### Exercise requirements
The data below must be repeated exactly. Leave nothing out.

### Supplied records
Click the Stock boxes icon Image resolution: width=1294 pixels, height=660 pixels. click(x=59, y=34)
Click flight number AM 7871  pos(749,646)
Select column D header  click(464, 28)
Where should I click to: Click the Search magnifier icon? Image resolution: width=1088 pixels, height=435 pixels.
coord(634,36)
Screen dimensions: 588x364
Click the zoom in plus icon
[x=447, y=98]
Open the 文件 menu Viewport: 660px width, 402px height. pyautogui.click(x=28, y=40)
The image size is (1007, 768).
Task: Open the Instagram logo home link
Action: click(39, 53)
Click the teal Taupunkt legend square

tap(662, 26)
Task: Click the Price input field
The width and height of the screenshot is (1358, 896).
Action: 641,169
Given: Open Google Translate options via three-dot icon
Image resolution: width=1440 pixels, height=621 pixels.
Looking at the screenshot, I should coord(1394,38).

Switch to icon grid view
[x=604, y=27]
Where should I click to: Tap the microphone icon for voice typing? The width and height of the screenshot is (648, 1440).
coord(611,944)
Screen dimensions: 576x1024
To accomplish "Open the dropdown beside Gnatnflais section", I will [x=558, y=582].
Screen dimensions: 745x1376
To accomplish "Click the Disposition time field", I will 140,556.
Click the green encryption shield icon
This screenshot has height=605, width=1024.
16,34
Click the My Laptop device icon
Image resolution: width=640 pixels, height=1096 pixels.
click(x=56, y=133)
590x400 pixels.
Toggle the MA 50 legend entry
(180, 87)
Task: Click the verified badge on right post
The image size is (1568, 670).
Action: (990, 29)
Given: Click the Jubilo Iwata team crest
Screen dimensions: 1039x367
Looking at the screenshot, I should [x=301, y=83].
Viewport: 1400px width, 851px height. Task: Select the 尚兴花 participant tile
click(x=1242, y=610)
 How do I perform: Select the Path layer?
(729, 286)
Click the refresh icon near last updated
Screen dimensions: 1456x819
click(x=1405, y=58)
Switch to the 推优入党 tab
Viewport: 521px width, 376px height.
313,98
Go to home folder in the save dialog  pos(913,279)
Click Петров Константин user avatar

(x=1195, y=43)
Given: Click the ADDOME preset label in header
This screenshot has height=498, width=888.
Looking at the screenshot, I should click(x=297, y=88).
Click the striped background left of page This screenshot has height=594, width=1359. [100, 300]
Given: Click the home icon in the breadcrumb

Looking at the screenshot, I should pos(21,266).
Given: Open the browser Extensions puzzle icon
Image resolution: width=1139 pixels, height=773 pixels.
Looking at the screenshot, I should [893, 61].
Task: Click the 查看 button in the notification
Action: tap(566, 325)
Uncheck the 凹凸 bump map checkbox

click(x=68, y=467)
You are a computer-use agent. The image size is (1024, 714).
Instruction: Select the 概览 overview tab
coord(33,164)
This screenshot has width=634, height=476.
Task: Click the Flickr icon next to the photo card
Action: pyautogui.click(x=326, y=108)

### Result of this task
Click the Stock boxes icon Image resolution: width=1294 pixels, height=660 pixels. click(x=59, y=34)
Click flight number AM 7871  pos(749,646)
Select column D header  click(464, 28)
Where should I click to: Click the Search magnifier icon? Image resolution: width=1088 pixels, height=435 pixels.
coord(634,36)
Screen dimensions: 588x364
Click the zoom in plus icon
[x=447, y=98]
Open the 文件 menu Viewport: 660px width, 402px height. pyautogui.click(x=28, y=40)
The image size is (1007, 768).
Task: Open the Instagram logo home link
Action: click(39, 53)
Click the teal Taupunkt legend square

tap(662, 26)
Task: Click the Price input field
The width and height of the screenshot is (1358, 896).
Action: 641,169
Given: Open Google Translate options via three-dot icon
Image resolution: width=1440 pixels, height=621 pixels.
Looking at the screenshot, I should coord(1394,38).

Switch to icon grid view
[x=604, y=27]
Where should I click to: Tap the microphone icon for voice typing? The width and height of the screenshot is (648, 1440).
coord(611,944)
Screen dimensions: 576x1024
To accomplish "Open the dropdown beside Gnatnflais section", I will [x=558, y=582].
Screen dimensions: 745x1376
To accomplish "Click the Disposition time field", I will 140,556.
Click the green encryption shield icon
This screenshot has height=605, width=1024.
16,34
Click the My Laptop device icon
Image resolution: width=640 pixels, height=1096 pixels.
click(x=56, y=133)
590x400 pixels.
Toggle the MA 50 legend entry
(180, 87)
Task: Click the verified badge on right post
The image size is (1568, 670).
Action: (990, 29)
Given: Click the Jubilo Iwata team crest
Screen dimensions: 1039x367
Looking at the screenshot, I should [x=301, y=83].
Viewport: 1400px width, 851px height. Task: Select the 尚兴花 participant tile
click(x=1242, y=610)
 How do I perform: Select the Path layer?
(729, 286)
Click the refresh icon near last updated
Screen dimensions: 1456x819
click(x=1405, y=58)
Switch to the 推优入党 tab
Viewport: 521px width, 376px height.
313,98
Go to home folder in the save dialog  pos(913,279)
Click Петров Константин user avatar

(x=1195, y=43)
Given: Click the ADDOME preset label in header
This screenshot has height=498, width=888.
Looking at the screenshot, I should click(x=297, y=88).
Click the striped background left of page This screenshot has height=594, width=1359. [100, 300]
Given: Click the home icon in the breadcrumb

Looking at the screenshot, I should pos(21,266).
Given: Open the browser Extensions puzzle icon
Image resolution: width=1139 pixels, height=773 pixels.
Looking at the screenshot, I should [893, 61].
Task: Click the 查看 button in the notification
Action: tap(566, 325)
Uncheck the 凹凸 bump map checkbox

click(x=68, y=467)
You are a computer-use agent. The image size is (1024, 714).
Instruction: Select the 概览 overview tab
coord(33,164)
This screenshot has width=634, height=476.
Task: Click the Flickr icon next to the photo card
Action: pyautogui.click(x=326, y=108)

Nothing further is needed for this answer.